I picked up a large sandstone sculpture from the shelf near the door and tiptoed out of the kitchen, and down the dark hallway. I never realised just how squeaky some of River’s floor boards were until I was trying to be quiet. I winced every time I stood on one, thinking someone would hear me. Then I started worrying that someone would hear my breath as I crept through the dark, so I held it as best I could.
I heard a grunt and a groan, and my head turned sharply towards the noise. It was coming from behind one of the many doorways that led off the passage. I crossed the hall, and leaned my ear to the door. There was another jarring thump, and I sprang back, readying my soapstone sculpture.

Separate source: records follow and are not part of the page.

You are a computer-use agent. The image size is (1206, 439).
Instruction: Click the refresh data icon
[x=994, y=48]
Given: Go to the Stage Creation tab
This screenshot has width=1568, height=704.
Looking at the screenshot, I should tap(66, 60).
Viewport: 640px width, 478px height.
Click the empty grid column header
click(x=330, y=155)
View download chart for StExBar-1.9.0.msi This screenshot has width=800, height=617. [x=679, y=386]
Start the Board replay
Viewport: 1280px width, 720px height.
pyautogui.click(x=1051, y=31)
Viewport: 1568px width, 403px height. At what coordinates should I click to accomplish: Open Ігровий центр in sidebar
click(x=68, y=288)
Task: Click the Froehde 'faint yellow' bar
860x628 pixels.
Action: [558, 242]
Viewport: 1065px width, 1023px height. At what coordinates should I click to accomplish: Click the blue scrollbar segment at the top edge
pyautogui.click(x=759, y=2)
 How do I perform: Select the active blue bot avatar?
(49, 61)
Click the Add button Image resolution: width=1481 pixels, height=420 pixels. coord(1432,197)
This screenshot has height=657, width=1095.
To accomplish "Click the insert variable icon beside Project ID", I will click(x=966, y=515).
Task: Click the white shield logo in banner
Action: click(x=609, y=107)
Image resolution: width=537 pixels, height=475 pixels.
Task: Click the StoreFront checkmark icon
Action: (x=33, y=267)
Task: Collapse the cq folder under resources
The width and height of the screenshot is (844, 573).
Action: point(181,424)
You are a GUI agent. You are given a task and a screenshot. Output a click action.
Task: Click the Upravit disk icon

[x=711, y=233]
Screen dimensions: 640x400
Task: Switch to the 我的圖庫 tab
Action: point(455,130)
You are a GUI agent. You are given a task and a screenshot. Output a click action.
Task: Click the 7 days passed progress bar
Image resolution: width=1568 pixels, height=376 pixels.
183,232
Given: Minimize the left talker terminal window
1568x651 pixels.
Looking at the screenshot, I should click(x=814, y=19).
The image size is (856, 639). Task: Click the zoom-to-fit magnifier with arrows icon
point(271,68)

Something came over me, and I knew that I had to step through that door as opposed to hiding. Every hair on my body was standing on end as I reached for the door-handle. I leapt through the doorway, and froze. The room was flooded with light, and River had Gabe firmly on his back on a gymnasium floor. River's eyes cut to mine, and then to the sculpture in my hand. He started laughing.
I could see my reflection in the mirrors lining the room, and suddenly I saw what River saw. I looked like a right fool standing there, hair dishevelled, panting from holding my breath, with a wild look in my eye, and to top it all off - in my pyjamas - readying myself for a fight with only a sculpture as my weapon. A giggle escaped me, and before I knew it, Gabe began laughing too.